The fast group also boasts more late-career peaks. Sorting our players by the age of their highest WARP3:

That chart isn’t as clear as it could be, but it’s consistent with the trends that we’ve observed already. Among the eligible fast players, eight of 38 (famously including Barry Bonds and Sammy Sosa) peaked at age 30 or later, compared with just three of the 36 slow players. The average fast player peaked at age 26.7, the average slow player at 25.8; conservatively speaking, good speed is worth at least a year or so in age.

I know that I’m not the first person to suggest that speed players age better, and while a study like this isn’t meant to be determinative–there are lots of exceptions on both sides of the ledger–I was surprised at the extent of the difference. It’s also crucial to keep in mind that we’re only looking at a subset of speed players–specifically those who, like Bobby Bonds, displayed prodigious power at an early age. It isn’t true that a player in the Roger Cedeno mold, whose only plus skill is his speed, is likely to age well (quite the opposite). But speed is a wonderful complementary skill to have, especially for a power hitter.

I’m not qualified to try and explain the physiology behind the speed player advantage, but I suspect the A-word–athleticism–has a lot to do with it. Gifted athletes are better able to compensate as age begins to take its toll, whether that means moving right on the defensive spectrum, learning to hit deeper in the count (see: Sosa, Sammy), implementing an insanely rigorous training program (see: Bonds, Barry), or what have you. A gamer who is already getting the most out of his body has no way to fight the deterioration in his bread and butter skills.

Does that means that teams should scrap the analytically informed approach and start drafting track stars?
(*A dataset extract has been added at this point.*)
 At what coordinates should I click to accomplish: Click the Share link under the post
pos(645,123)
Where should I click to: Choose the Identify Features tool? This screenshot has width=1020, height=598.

Hardly; speed doesn’t do any good if a guy can’t play ball, and much of the speed player advantage doesn’t come into play until after a player’s arbitration years have been exhausted. But speed should be considered when forecasting a guy’s performance, more and more so as the time horizon is lengthened.

And fast players who can play a little bit are worth quite a premium. The Giants have had a few of those guys. Peace be with you, Bobby.